Problems do not go awayProblems do not go away. They must be worked our through or else they remain, forever a barrier. Confronting problems is painful. 'We cannot solve life's problems except by solving them.' This statement may seem idiotically tautological or self-evident, yet it seemingly beyond comprehension of human race. We cannot solve a problem by hoping that someone else will solve it for us. Regret has a bitter taste. Yet, you get to choose whether to be honest and bear the sting of going a step back, learn and try to set things right or to live with the bitterness of what you ruined and stood there watching doing nothing for the rest of your life. Sometimes taking this step back is all what you need to actually be able to learn, grow and move forward.

Those who complain the most, accomplish the least. It is always better to attempt to do something great and fail than to attempt to do nothing and succeed.  It is not over if we have lost; it’s over when we do nothing but complain about it.  If we believe in something, keep trying. Don’t let the shadows of the past darken the doorstep of our future.  Spending today complaining about yesterday won’t make tomorrow any brighter.  Take action instead.  And regardless of what happens in the long run, remember that happiness will arrive only when we stop complaining about our problems and we start being grateful for all the problems we do not have.

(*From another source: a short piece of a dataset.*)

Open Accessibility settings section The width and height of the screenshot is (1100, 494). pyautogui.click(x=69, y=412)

The level of happiness of our life depends on the quality of our thoughts. The mind is your battleground.  It is the place where the greatest conflict resides.  It is where half of the things we thought were going to happen, never did happen.  But if we allow these thoughts to dwell in our mind, they will succeed in robbing us of peace, joy, and ultimately your life. We are what we think.  We cannot change anything if we cannot change our thinking.

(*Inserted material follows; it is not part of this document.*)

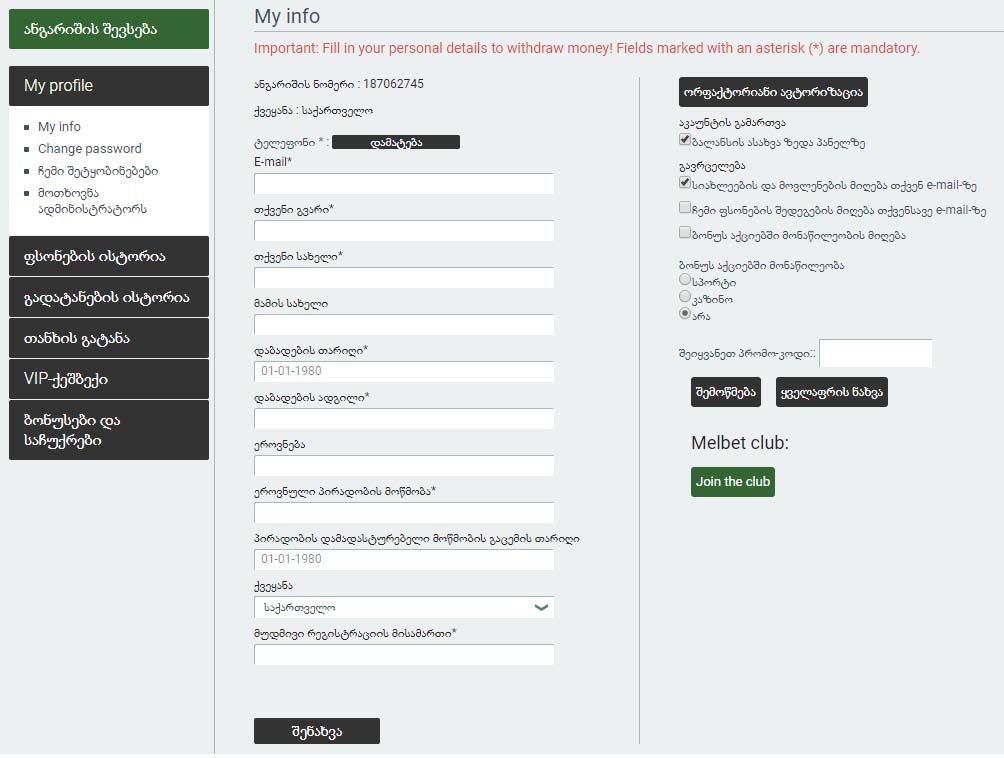1004x758 pixels.
Task: Open the country dropdown chevron
Action: click(x=541, y=607)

We were born with the ability to change someone’s life. We see our worst parts in other people. The more you are around people, the more you will realize that you have a lot yet to change about yourself. You were born with the ability to change your life and someone else's life. Do not ever waste it.  Be kind.  Be present.  Be someone who makes a difference.  In a gentle way, we can shake the world.  Truth be told, the purpose of life is not just to be happy in our own little bubble; it is to be helpful, to be honorable, to be compassionate and kind, to have our life make some kind of difference that we have lived and lived well.  Go ahead; leave the world a little better than we found it

- We can best serve ourselves and others by giving ourselves what we need. That’s right, our needs matter more than we can imagine.  Don’t ignore them.  Sometimes we have to do exactly what is best for us and our lives, not just what seems best on the surface for everyone else.  Decide this very minute to never again beg anyone for the love, respect, and attention that you should be showing yourself. 

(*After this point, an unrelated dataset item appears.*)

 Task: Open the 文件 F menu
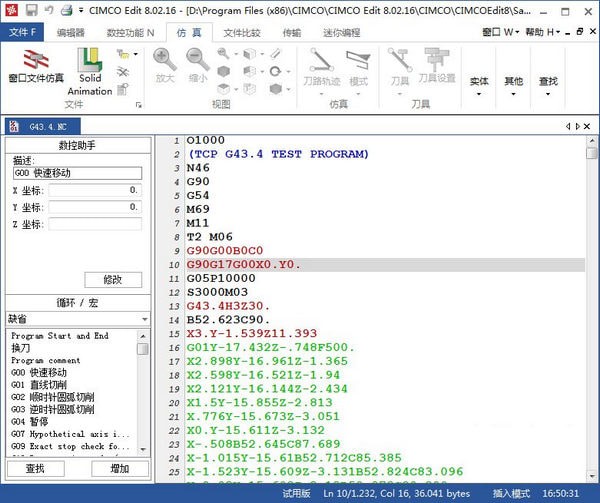[x=21, y=32]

Everyone we meet serves a purpose in our lives. We meet no ordinary people in our lives.  If we give them a chance, everyone has something amazing to offer.  They may not be what we expected or wanted, but their presence is important.  Some people will test us, some will teach us, and some will bring out the very best in us.  So be thankful for everyone in your life.  Yes EVERYONE!  It will be hard sometimes, but do your best to be grateful for the rude, difficult people too.  They serve as great reminders of how NOT to be.

We are not alone in feeling weird and alone. I used to think I was the strangest person in the world, but then I thought about how there are so many people in the world, there must be someone just like me who feels weird and flawed in the same ways I do.  I would imagine him or her, and imagine that he or she must be out there thinking of me too.  Well, I hope that if you are out there and reading this, you now know that, yes, it is true I am here, and I am as strange as you.  I often feel and think and struggle much like you do.  I care about many of the things you care about, just in my own way.  And although some people do not understand us, we understand each other. YOU are not weird and alone!